═══ Texto fornecido ═══
O prefeito Sandro Mabel (UB) vetou integralmente o projeto de lei que obrigava a Companhia de Urbanização de Goiânia (Comurg) a adotar telas de proteção durante serviços de capina, roçagem e poda de grama. A proposta, de autoria do vereador Henrique Alves (MDB), havia sido aprovada pela Câmara Municipal no início do mês, mas foi considerada inconstitucional e inviável pela gestão municipal.
O veto, formalizado no dia 18 de setembro, sustenta que a iniciativa apresenta “amplitude e imprecisão” em sua redação. Segundo parecer técnico da própria Comurg, a exigência indiscriminada do uso das telas poderia gerar custos desnecessários e entraves na execução de serviços, especialmente em áreas de baixo risco de acidentes.
A Companhia defendeu que a obrigatoriedade só faria sentido em situações em que fosse identificado risco efetivo de lançamento de detritos.
A Procuradoria-Geral do Município também se manifestou contrária ao texto. Para o órgão, a proposição invade competência privativa do Executivo ao impor obrigações administrativas diretas à Comurg, sociedade de economia mista vinculada ao município. O parecer destacou que cabe ao Executivo definir a forma de execução dos serviços públicos, preservando a autonomia contratual e o equilíbrio econômico-financeiro das concessões.
═══ Dados fornecidos ═══
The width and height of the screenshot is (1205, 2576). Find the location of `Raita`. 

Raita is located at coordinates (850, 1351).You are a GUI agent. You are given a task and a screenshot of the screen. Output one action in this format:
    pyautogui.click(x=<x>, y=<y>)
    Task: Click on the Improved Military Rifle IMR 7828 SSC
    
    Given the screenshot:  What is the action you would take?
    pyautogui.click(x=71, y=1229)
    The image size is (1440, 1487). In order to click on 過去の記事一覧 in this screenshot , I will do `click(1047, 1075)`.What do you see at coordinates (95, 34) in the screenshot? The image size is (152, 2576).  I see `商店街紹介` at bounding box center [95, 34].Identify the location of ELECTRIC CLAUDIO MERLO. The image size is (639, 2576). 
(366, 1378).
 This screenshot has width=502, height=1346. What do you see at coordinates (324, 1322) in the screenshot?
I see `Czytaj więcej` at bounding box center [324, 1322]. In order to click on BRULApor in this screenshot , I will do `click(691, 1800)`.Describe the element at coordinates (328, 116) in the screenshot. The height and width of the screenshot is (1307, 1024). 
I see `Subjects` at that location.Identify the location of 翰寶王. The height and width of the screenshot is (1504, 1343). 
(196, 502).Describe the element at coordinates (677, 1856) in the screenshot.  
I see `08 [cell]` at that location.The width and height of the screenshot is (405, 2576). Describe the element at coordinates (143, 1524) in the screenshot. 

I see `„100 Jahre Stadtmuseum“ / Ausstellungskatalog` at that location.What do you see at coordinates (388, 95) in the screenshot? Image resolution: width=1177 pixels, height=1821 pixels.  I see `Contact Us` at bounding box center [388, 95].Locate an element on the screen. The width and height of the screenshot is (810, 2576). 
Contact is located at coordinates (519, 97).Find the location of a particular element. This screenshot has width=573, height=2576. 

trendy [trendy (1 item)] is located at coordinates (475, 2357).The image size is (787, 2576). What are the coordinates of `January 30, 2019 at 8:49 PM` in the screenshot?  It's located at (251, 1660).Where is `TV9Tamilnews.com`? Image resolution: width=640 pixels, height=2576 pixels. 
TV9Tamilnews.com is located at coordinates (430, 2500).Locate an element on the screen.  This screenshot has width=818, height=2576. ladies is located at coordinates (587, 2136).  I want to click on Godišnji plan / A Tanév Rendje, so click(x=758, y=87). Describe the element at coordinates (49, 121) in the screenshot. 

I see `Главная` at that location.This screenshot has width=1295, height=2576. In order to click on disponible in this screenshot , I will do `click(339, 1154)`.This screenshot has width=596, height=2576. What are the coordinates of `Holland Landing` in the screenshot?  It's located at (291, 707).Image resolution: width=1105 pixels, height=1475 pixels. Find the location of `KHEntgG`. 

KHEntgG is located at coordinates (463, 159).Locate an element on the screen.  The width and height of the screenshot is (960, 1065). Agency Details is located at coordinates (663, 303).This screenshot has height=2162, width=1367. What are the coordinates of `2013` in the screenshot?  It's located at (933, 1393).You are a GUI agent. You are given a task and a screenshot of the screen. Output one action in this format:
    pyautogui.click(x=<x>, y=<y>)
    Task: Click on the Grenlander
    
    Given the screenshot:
═══
## Questões de estudo
A. Enumere os serviços da Comurg nos quais, segundo a notícia sobre o veto, o projeto de lei tornava obrigatório o uso de telas de proteção.
B. Na notícia sobre o veto, transcreva tudo desde "A Procuradoria-Geral do" até "econômico-financeiro das concessões.", trocando "Procuradoria-Geral do Município" por "Procuradoria Municipal".
As linhas não guardam relação alguma com o texto.

## Respostas apresentadas
A. Capina, roçagem e poda de grama.

B.
A Procuradoria Municipal também se manifestou contrária ao texto. Para o órgão, a proposição invade competência privativa do Executivo ao impor obrigações administrativas diretas à Comurg, sociedade de economia mista vinculada ao município. O parecer destacou que cabe ao Executivo definir a forma de execução dos serviços públicos, preservando a autonomia contratual e o equilíbrio econômico-financeiro das concessões.